Logistic regression with confounding variables

lreg2 = smf.logit(formula='polityscore_bins ~ internetuserate + employrate + urbanrate + armedforcesrate', data=sub1).fit()
lreg2.summary()
Logit Regression Results
Dep. Variable: polityscore_bins No. Observations: 148
Model: Logit Df Residuals: 143
Method: MLE Df Model: 4
Date: Fri, 18 Nov 2016 Pseudo R-squ.: 0.1908
Time: 17:03:47 Log-Likelihood: -74.857
converged: True LL-Null: -92.503
LLR p-value: 4.046e-07
coef std err z P>|z| [95.0% Conf. Int.]
Intercept 4.2600 1.615 2.638 0.008 1.095 7.425
internetuserate 0.0364 0.012 3.015 0.003 0.013 0.060
employrate -0.0515 0.022 -2.371 0.018 -0.094 -0.009
urbanrate -0.0094 0.013 -0.750 0.453 -0.034 0.015
armedforcesrate -0.6771 0.185 -3.651 0.000 -1.041 -0.314
odds_ratios(lreg2)
Lower CI Upper CI OR
Intercept 2.990108 1677.028382 70.813105
internetuserate 1.012822 1.061937 1.037088
employrate 0.910171 0.991097 0.949772
urbanrate 0.966505 1.015320 0.990612
armedforcesrate 0.353227 0.730799 0.508072

Summary

My hypothesis was that internet use rate would be fairly well correlated with a nation’s polity score.

In my first logistic regression, I was surprised to find a high significance, but very low odds ratio (OR=1.03, 95% CI = 1.01-1.04, p=.001). Apparently, my hypothesis was incorrect.

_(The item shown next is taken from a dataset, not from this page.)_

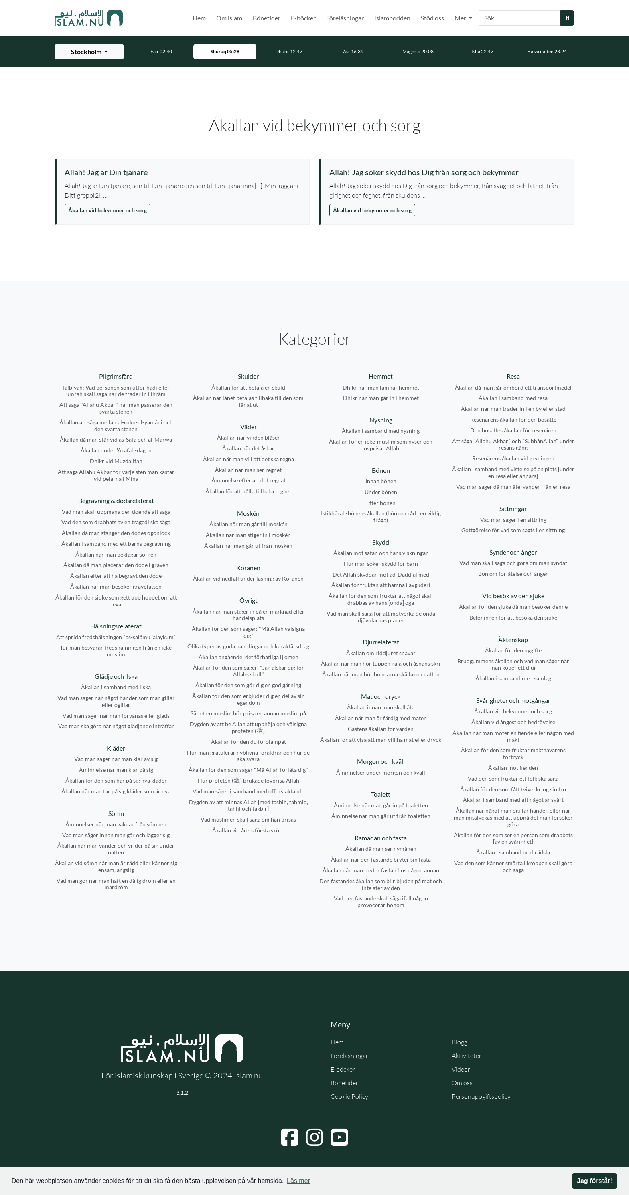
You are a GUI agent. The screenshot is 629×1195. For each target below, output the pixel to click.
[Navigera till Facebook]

After adjusting for potential confounding factors (employment rate, urbanrate, and armed forces rate), the odds of having a polity score greater than zero were almost half as likely for countries with a higher armed forces rate (OR=0.51, 95% CI = 0.35-0.73, p<0.001). None of the other factors were significantly associated with the polity score.